HOOD RIVER — Columbia Center for the Arts presents “Book of Days,” the award-winning play by Pulitzer Prize-winning playwright Lanford Wilson, running May 8 through May 23.
Ruth Hoch has landed the role of a lifetime: Joan of Arc in her community theater’s production of Saint Joan. Then her boss (the owner of the local cheese factory) turns up dead. Everyone calls it a hunting accident. Ruth isn’t so sure. The deeper she digs, the more she finds a town that has decided, collectively and quietly, to leave well enough alone. Neighbors look the other way. Stories don’t add up. And Ruth, cast to play a saint who died for telling the truth, has to decide whether she’s willing to do the same.

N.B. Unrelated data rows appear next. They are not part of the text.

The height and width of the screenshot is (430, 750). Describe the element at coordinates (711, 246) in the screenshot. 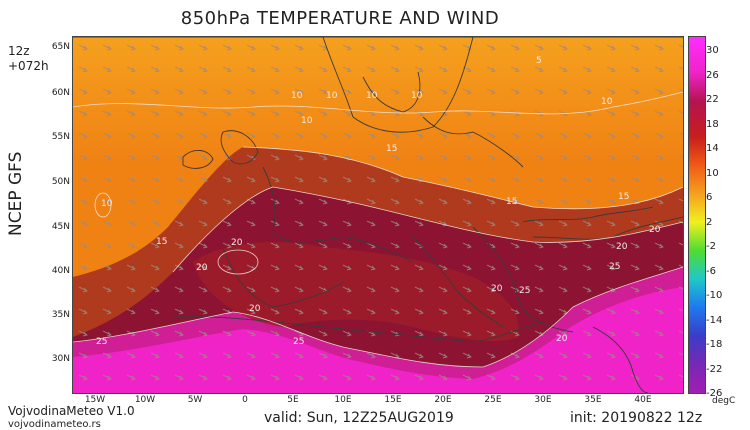

I see `colorbar-tick: -2` at that location.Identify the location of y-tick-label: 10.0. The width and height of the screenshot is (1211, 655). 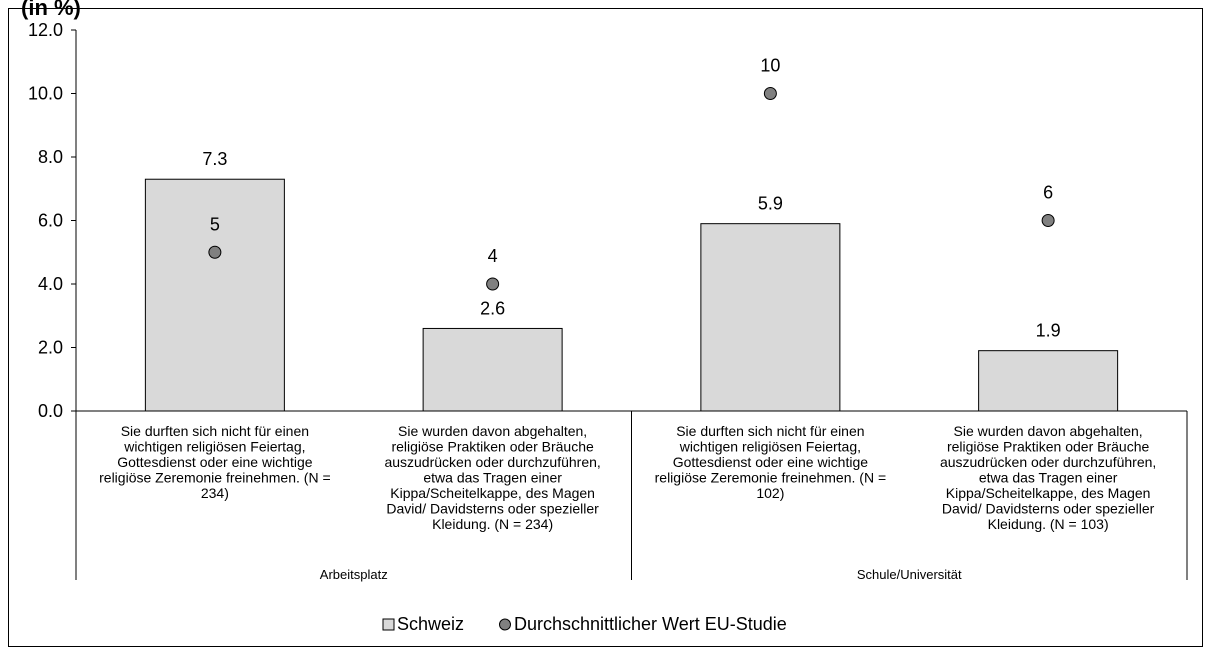
(46, 94).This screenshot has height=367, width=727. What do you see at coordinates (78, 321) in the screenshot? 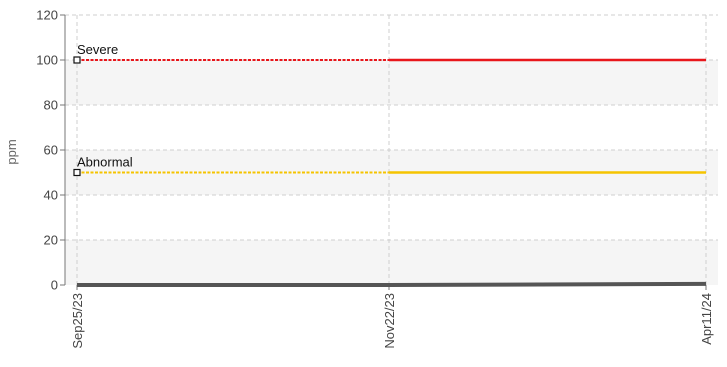
I see `x-tick-label: Sep25/23` at bounding box center [78, 321].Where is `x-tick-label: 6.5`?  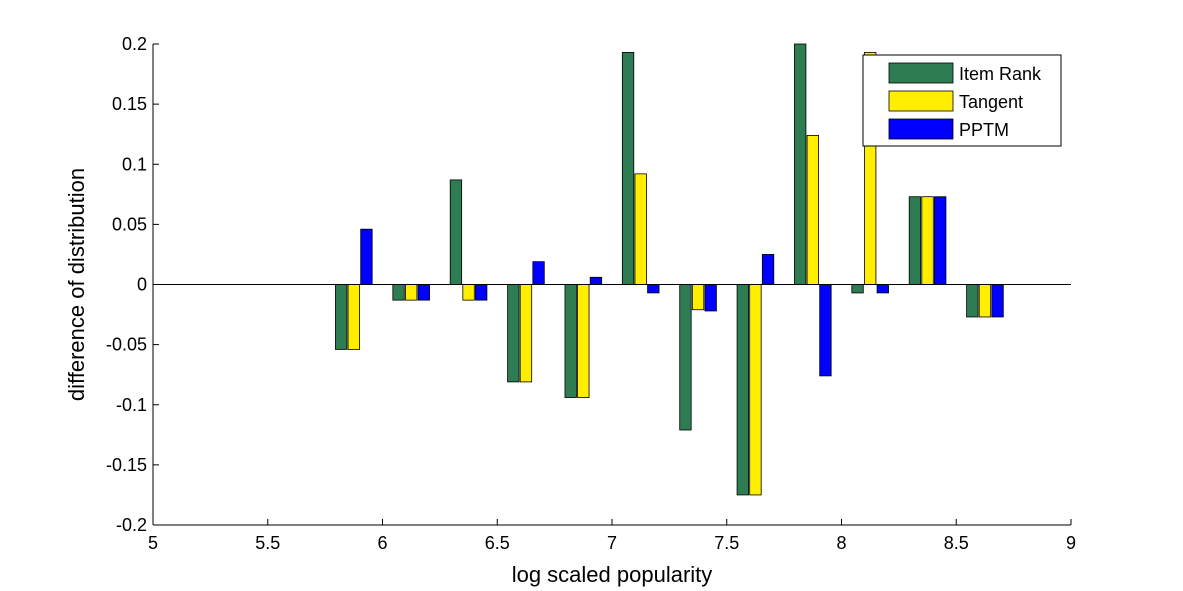
x-tick-label: 6.5 is located at coordinates (498, 543).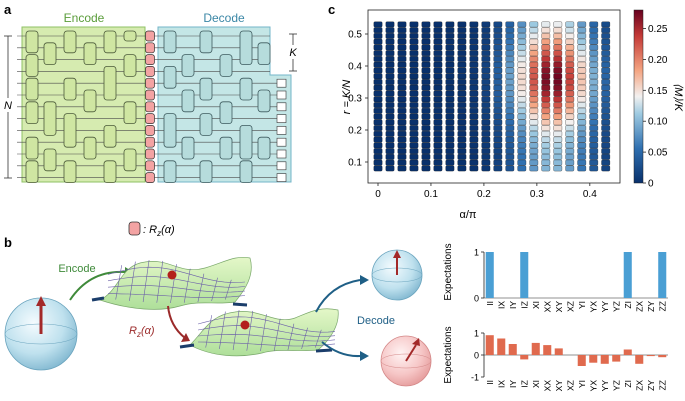 This screenshot has height=401, width=685. I want to click on expectation-bar, so click(524, 275).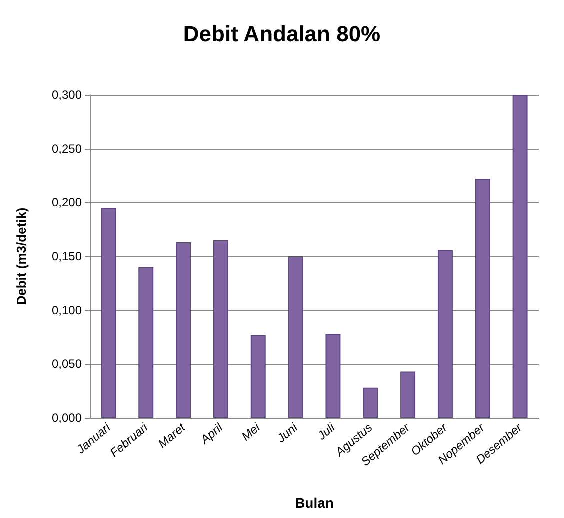 Image resolution: width=564 pixels, height=518 pixels. I want to click on y-tick-label: 0,200, so click(67, 203).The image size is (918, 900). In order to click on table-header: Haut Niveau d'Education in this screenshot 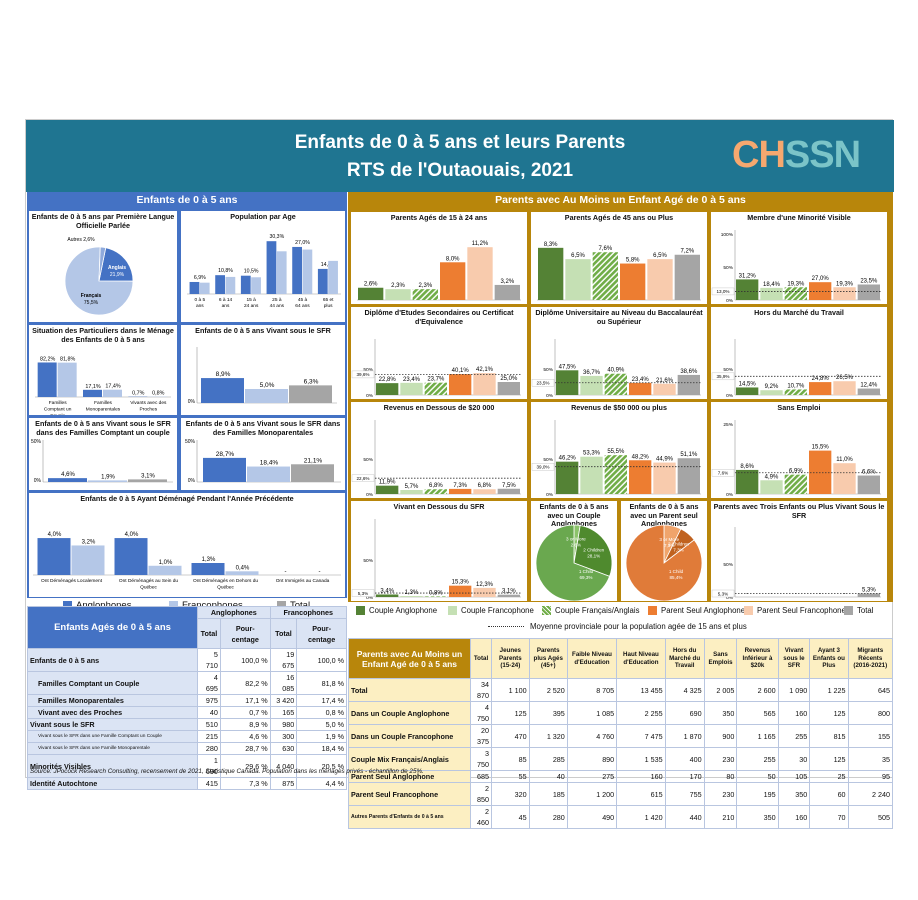, I will do `click(641, 658)`.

Winner of the American Theater Critics Association Award for Best New Play, “Book of Days” is among Wilson’s most gripping works, a thriller grounded in the rhythms of small-town American life, where the real danger isn’t the killer but the silence that protects them.
Critics have taken notice. Variety called it “a significant addition to the Lanford Wilson canon.” The Hartford Advocate praised it as a black comedy that “burrows slowly beneath the cheery surface of contemporary American small-town life.” The Detroit Free Press has described it simply as: “lively storytelling by one of our best playwrights.”